==== ИСХОДНЫЙ ТЕКСТ
Вспыхнувшая в 1775 году война за независимость, предшествуемая рядом волнений и мятежей, провела резкую грань между прошлым и будущим и породила первый высокий расцвет литературы и искусства в США, отвечавший рождению новой нации. Сразу отошли в забвение те времена, когда чуть ли не основной духовной пищей обитателей Новой Англии были фанатические пуританские проповеди и трактаты вроде сочинений Инкриза Мэзера или его сына. Их с сокрушительной силой вытеснили вдохновенные лирические стихи Френо или смелая и страстная политическая публицистика Франклина и Пэйна. Война за независимость объединила самые разные слои американского народа в общей ненависти к английским угнетателям, она вызвала волну глубокого сочувствия во всех странах Европы, и нет ничего неожиданного в том, что родившееся из глубин народного патриотического подъема новое искусство заговорило языком, полным яркого и органически естественного своеобразия. Этот первый расцвет искусства новой страны - возникших 4 июля 1776 года Соединенных Штатов Америки - был поддержан также и оборонительной американо-английской войной 1812-1814 годов, продлившись примерно до начала 20-х годов XIX века.

Обострение отношений с Англией, а затем образование Американской республики вызвали глубокий раскол в рядах художников, так как далеко не все сто процентов обитателей английских колоний в Америке участвовали в освободительной борьбе или сочувствовали ей. Там были и сторонники и защитники английского господства над ее "законными владениями". Но не всем легко далась эта измена молодой республике ради Англии.

Два крупнейших американских живописца предшествующего периода - Копли и Уэст - навсегда уехали из Америки в Англию, и их национальное своеобразие постепенно растворилось в начавшемся на рубеже XIX века общем упадке английской портретной и исторической живописи. Копли, откровенно боявшийся вторжения политики в искусство*, по-видимому, неразумно поддался влиянию своего тестя, враждебно отнесшегося к "мятежникам", и позволил увезти себя за океан (в 1774 г.). Правда, большой "Семейный портрет художника", написанный Копли вскоре по приезде в Англию, не свидетельствует о какой-либо слабохарактерности,- в нем еще есть вся крепкая простота его раннего искусства, совершенно исчезнувшая в его позднейших работах. Бенджамин Уэст уехал в Европу гораздо раньше, еще совсем молодым (в 1759 г.), получил обычное для того времени традиционно-академическое образование в Риме и с 1762 года обосновался на всю жизнь в Лондоне, с излишней осторожностью относясь к революционным событиям на своей родине. Этот одаренный, но довольно бесхарактерный художник, настроенный возвышенно-романтически, стал после смерти Рейнольдса очень организованным и достойным президентом Королевской Академии художеств в Лондоне. У него учились все приезжавшие в Лондон американские живописцы. Несмотря на дружбу с королем Георгом III и другие великосветские связи, он сохранял всю жизнь память о родине, изображая в своих картинах различные события американской жизни (происходившие до войны за независимость) - "Смерть генерала Вульфа", "Договор Пенна с индейцами", довольно неуклюже втиснутые в шаблонно классицистические композиционные схемы. Уэст был где-то в глубине души свободомыслящим человеком, способным откликаться на подлинно новое, и не случайно он был единственным доброжелателем великого английского художника Джона Констебля в годы учения последнего в школе при Академии. Но разрыв с родиной губительно сказался на его творческой судьбе; его искусство, ушедшее в туманные аллегории, постепенно деградировало до чудовищной банальности и безвкусицы; это в особенности выступило в его огромной картине "Смерть на бледном коне", над которой он трудился много лет.
========
* _УКАЗАНИЯ_
- A) Определите, согласуются ли с текстом об искусстве США три утверждения: (i) Копли уехал в Англию в 1774 году; (ii) Уэст получил академическое образование в Лондоне; (iii) Уэст стал президентом Королевской Академии художеств после смерти Рейнольдса. На каждое ответьте «да» или «нет» и приведите точную цитату из текста, которая это решает.
- B) Перепишите в листинге всё от строки с «You are a computer-use» до строки с «Viewport: 984px width, 550px height.» включительно, заменив «Viewport» на «Window». Остальное оставьте без изменений.
==== ИСХОДНЫЕ ДАННЫЕ
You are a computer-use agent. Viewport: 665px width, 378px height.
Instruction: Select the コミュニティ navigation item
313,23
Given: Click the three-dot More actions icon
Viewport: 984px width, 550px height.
========
==== ИСХОДНЫЕ ДАННЫЕ
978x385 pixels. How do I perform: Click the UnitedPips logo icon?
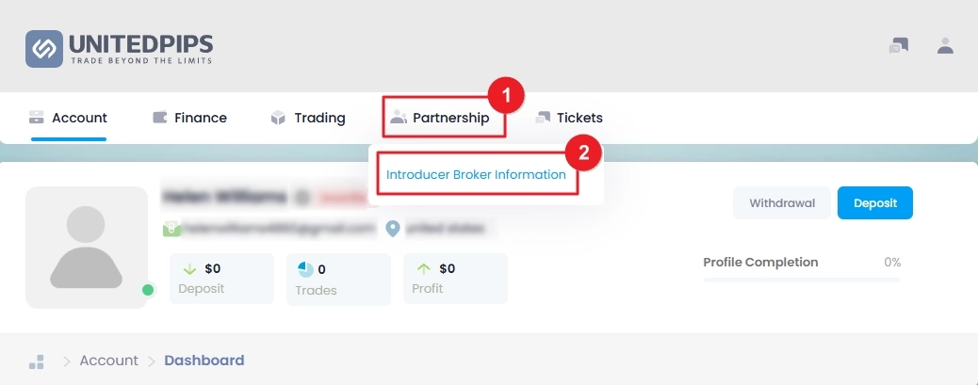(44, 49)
========
* _ОТВЕТЫ ПО ЗАДАНИЯМ_
- A)
(i) Да: «позволил увезти себя за океан (в 1774 г.)».
(ii) Нет: «получил обычное для того времени традиционно-академическое образование в Риме».
(iii) Да: «стал после смерти Рейнольдса очень организованным и достойным президентом Королевской Академии художеств в Лондоне».

- B)
You are a computer-use agent. Window: 665px width, 378px height.
Instruction: Select the コミュニティ navigation item
313,23
Given: Click the three-dot More actions icon
Window: 984px width, 550px height.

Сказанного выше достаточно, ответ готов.